Task material:
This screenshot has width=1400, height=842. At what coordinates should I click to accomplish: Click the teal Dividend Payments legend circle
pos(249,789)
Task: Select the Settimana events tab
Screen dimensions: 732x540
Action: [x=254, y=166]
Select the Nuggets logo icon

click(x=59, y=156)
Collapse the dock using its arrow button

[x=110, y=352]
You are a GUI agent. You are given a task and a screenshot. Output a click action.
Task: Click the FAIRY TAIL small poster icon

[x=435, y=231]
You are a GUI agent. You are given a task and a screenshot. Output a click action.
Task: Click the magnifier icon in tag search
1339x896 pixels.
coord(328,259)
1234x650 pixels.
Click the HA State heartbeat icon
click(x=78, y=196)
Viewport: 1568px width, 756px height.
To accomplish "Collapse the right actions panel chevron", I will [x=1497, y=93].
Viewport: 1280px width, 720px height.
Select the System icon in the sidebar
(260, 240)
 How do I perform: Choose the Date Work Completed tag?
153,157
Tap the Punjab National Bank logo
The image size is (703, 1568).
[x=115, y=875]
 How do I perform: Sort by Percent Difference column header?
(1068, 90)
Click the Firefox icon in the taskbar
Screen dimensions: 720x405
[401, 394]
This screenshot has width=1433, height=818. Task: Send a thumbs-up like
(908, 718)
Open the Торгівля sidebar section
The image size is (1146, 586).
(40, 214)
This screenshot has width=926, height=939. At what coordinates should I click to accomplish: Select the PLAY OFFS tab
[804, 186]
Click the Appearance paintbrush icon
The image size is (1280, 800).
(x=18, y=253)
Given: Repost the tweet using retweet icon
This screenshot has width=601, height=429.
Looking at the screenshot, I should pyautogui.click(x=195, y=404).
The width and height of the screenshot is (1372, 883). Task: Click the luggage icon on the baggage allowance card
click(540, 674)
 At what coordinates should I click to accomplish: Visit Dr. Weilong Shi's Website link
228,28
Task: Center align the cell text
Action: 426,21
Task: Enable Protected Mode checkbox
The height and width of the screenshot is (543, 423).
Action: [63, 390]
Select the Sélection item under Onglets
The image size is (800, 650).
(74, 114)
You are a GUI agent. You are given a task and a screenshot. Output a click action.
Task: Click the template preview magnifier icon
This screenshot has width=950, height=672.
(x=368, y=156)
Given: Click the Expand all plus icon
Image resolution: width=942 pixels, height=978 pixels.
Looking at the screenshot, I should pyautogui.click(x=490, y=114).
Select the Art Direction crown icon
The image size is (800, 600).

Problem statement:
An exact copy of the listing above is all the answer should hold.

Output of the task:
This screenshot has width=1400, height=842. At what coordinates should I click to accomplish: Click the teal Dividend Payments legend circle
pos(249,789)
Task: Select the Settimana events tab
Screen dimensions: 732x540
Action: [x=254, y=166]
Select the Nuggets logo icon

click(x=59, y=156)
Collapse the dock using its arrow button

[x=110, y=352]
You are a GUI agent. You are given a task and a screenshot. Output a click action.
Task: Click the FAIRY TAIL small poster icon

[x=435, y=231]
You are a GUI agent. You are given a task and a screenshot. Output a click action.
Task: Click the magnifier icon in tag search
1339x896 pixels.
coord(328,259)
1234x650 pixels.
Click the HA State heartbeat icon
click(x=78, y=196)
Viewport: 1568px width, 756px height.
To accomplish "Collapse the right actions panel chevron", I will [x=1497, y=93].
Viewport: 1280px width, 720px height.
Select the System icon in the sidebar
(260, 240)
 How do I perform: Choose the Date Work Completed tag?
153,157
Tap the Punjab National Bank logo
The image size is (703, 1568).
[x=115, y=875]
 How do I perform: Sort by Percent Difference column header?
(1068, 90)
Click the Firefox icon in the taskbar
Screen dimensions: 720x405
[401, 394]
This screenshot has width=1433, height=818. Task: Send a thumbs-up like
(908, 718)
Open the Торгівля sidebar section
The image size is (1146, 586).
(40, 214)
This screenshot has width=926, height=939. At what coordinates should I click to accomplish: Select the PLAY OFFS tab
[804, 186]
Click the Appearance paintbrush icon
The image size is (1280, 800).
(x=18, y=253)
Given: Repost the tweet using retweet icon
This screenshot has width=601, height=429.
Looking at the screenshot, I should pyautogui.click(x=195, y=404).
The width and height of the screenshot is (1372, 883). Task: Click the luggage icon on the baggage allowance card
click(540, 674)
 At what coordinates should I click to accomplish: Visit Dr. Weilong Shi's Website link
228,28
Task: Center align the cell text
Action: 426,21
Task: Enable Protected Mode checkbox
The height and width of the screenshot is (543, 423).
Action: [63, 390]
Select the Sélection item under Onglets
The image size is (800, 650).
(74, 114)
You are a GUI agent. You are given a task and a screenshot. Output a click action.
Task: Click the template preview magnifier icon
This screenshot has width=950, height=672.
(x=368, y=156)
Given: Click the Expand all plus icon
Image resolution: width=942 pixels, height=978 pixels.
Looking at the screenshot, I should pyautogui.click(x=490, y=114).
Select the Art Direction crown icon
The image size is (800, 600).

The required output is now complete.